In July 2016, the Delhi-based radio taxi aggregator, Meru had accused Uber, an app-based taxi aggregation service, in its blog post to be a ‘law breaker’ and ‘a company which monetises on price-play.’
It accused Uber for its predatory pricing which was driving competitors and small taxi operators out of business. Not only this, Uber was also accused for not paying service tax, putting diesel cabs on road (only CNG cabs are allowed since April 2001), not allotting taxi badges to drivers in Mumbai, (which is mandatory as per local rules) and surge pricing during the peak hours.
And now Supreme Court has asked to maintain a status quo till the next hearing.
In December 2016, Competition Appellate Tribunal had ordered the probe against the same. A bench comprising justices Dipak Misra and DY Chandrachud heard Uber’s appeal against the Compat (Competition Appellate Tribunal) order of December 7, that found reason to probe Uber.
After the hearing, the court issued notices to Meru and the CCI to sought out the matter within four weeks. In February 2016, CCI had rejected Meru’s plea for a probe citing lack of relevant data, but the tribunal ordered the antitrust body’s director-general to investigate the matter further.The case will be heard next on February 27, 2017.
In June 2016, Ola had also accused Uber of being a foreign firm with no regard for Indian laws and doing business in India only for profit. Post the debate between Ola and Uber over the court ruling, Ola’s chief operating officer, Pranay Jivrajka had also came out with a blog where he highlighted similar things.

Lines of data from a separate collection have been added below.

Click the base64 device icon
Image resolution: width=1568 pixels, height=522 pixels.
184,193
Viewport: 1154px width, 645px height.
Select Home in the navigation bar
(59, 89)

In August 2016, the Delhi High Court issued a notice to Ola and Uber to stop surge pricing and follow government prescribed fares. In September 2016, Government of India had planned to establish a maximum limit on fares to monitor surge pricing by online cab aggregators like Uber and Ola. This move by the government was aimed to protect consumer interest, according to sources close to the development.